_Required action_
Produce a verbatim transcription of the entries, with all pictures omitted.

_Data listing_
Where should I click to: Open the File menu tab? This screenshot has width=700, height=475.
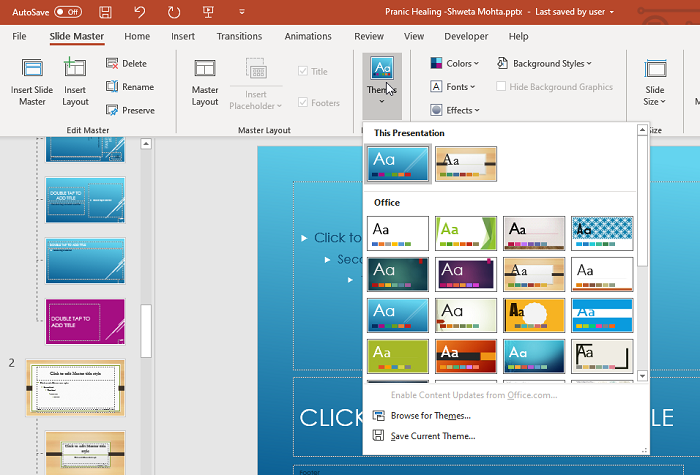[x=19, y=36]
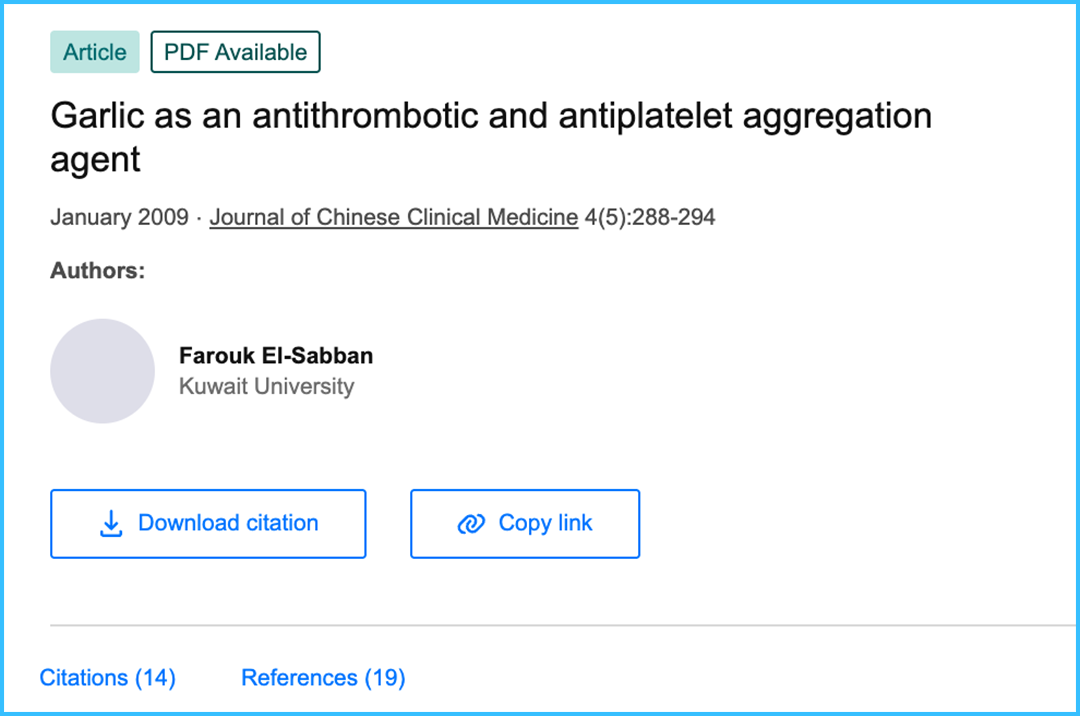Click the divider line above the tabs
The width and height of the screenshot is (1080, 716).
[x=560, y=626]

_Solution to this problem_
Where should I click to: Open the File menu tab? This screenshot has width=700, height=475.
[x=19, y=36]
Click the divider line above the tabs
The width and height of the screenshot is (1080, 716).
[x=560, y=626]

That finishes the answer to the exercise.